"Et pourquoi pas": Le président français peut-il prendre un décret anti-immigration comme Donald Trump?
PRESIDENTIELLE 2017 - "Et pourquoi pas?", a répondu sur le ton de la boutade le vice-président du FN Steeve Briois. Interrogé pour savoir si le parti d'extrême droite pourrait s'inspirer du décret américain de Donald Trump interdisant temporairement l'entrée aux Etats-Unis de ressortissants de certains pays à majorité musulmane, ce membre de l'équipe de campagne de Marine Le Pen développe: "On n'est plus dans le monde des bisounours. On est dans un monde horrible, donc de temps en temps il faut prendre aussi des mesures d'autorité, quitte à choquer".
Pourquoi pas? Encore faut-il que ce soit légalement possible en France.
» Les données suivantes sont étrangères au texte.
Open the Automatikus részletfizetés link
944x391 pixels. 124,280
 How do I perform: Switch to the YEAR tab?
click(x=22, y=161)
Jamais des mesures d'interdiction frappant des nations entières n'ont été prises dans l'histoire récente du pays. Et si cela devait arriver, il faudrait un peu plus qu'un décret présidentiel pour les instaurer.
Pas d'équivalent de "l'ordre exécutif"
Pour imposer son "Muslim ban", Donald Trump a eu recours à ce que l'on nomme aux Etats-Unis des "executive orders". Ces directives écrites de la main du président existent depuis l'indépendance américaine. Ce sont des instructions adressées aux agences fédérales visant à orienter la manière dont les lois (votées par le Congrès) doivent être appliquées. Outre-Atlantique, la dimension discrétionnaire de ces décrets est largement tolérée, au point de leur conférer (parfois) force de loi. Ils peuvent toutefois être contestés en justice et invalidés si anticonstitutionnels ou manifestement contraires aux lois fédérales.
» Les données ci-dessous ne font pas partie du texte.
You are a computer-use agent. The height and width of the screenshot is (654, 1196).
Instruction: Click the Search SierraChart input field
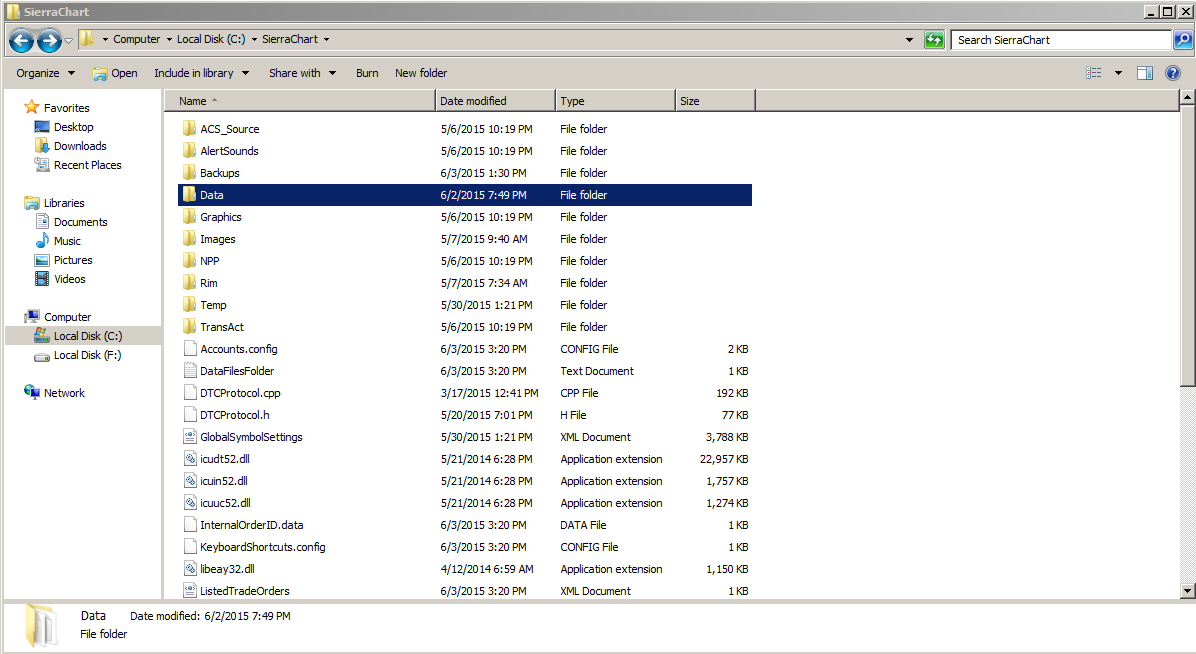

L'executive order 9066 pris en 1942 par Franklin Roosevelt est resté célèbre puisqu'il autorisa l'enfermement arbitraire de certains groupes ethniques, notamment des Japonais résidant aux Etats-Unis, dans des camps de concentration pour éviter le risque d'espionnage.
En France, le président de la République dispose bien d'une marge de manoeuvre exécutive, parfois discrétionnaire, pour orienter la manière dont les lois s'appliquent sur le territoire. Parmi les plus emblématiques, le décret de grâce récemment accordé à Jacqueline Sauvage. Mais ce droit est beaucoup plus restreint qu'aux Etats-Unis et n'a que rarement force de loi. Dans tous les cas, il ne permettrait pas le "black out migratoire" décrété par Donald Trump.
Instruction orales et circulaires opaques
Un simple décret bannissant des populations entières serait jugé contraire au principe d'égalité garanti par la Constitution et par la Convention européenne des droits de l'homme, estime François Gemenne. Pour ce chercheur spécialisé sur les questions de gouvernance mondiale des migrations, un simple recours devant le Conseil d'Etat suffirait à invalider le dit décret.
A l'en croire, il existerait en revanche d'autres moyens pour restreindre l'accès au sol français. "Le président de la République peut donner des instructions orales au ministère de l'Intérieur qui lui-même peut rédiger des circulaires qui n'ont pas vocation à être rendues publiques. Une méthode plus discrète et plus opaque, donc plus difficile à contester", estime le chercheur.
Ce dernier rappelle que les règles régissant la politique d'immigration française ne sont déjà pas des plus transparentes, ce qui facilite les mesures discrétionnaires.
L'article 16 et les pouvoirs illimités?
Une autre option, parfaitement constitutionnelle, est toutefois possible: si les pouvoirs exceptionnels prévus à l'article 16 de la Constitution sont accordés au président de la République. Dans ce cas, les pouvoirs de l'exécutif deviennent sans limite pour une durée de 30 jours. Les actes législatifs pris par le président pendant sa mise en œuvre ne font l'objet d'aucun contrôle juridictionnel, même s'ils violent manifestement les libertés fondamentales.
Les circonstances doivent toutefois être exceptionnellement graves (menace sur les institutions de la République, l'indépendance de la Nation ou l'intégrité de son territoire) pour justifier ce que les constitutionnalistes considèrent comme une forme de dictature légale.
Toute la question est de savoir ce qui constituera, aux yeux du prochain président de la République, une atteinte manifeste à l'intégrité du territoire. Steve Briois a d'ores et déjà prévenu: "On est dans un monde horrible, donc de temps en temps il faut prendre aussi des mesures d'autorité, quitte à choquer".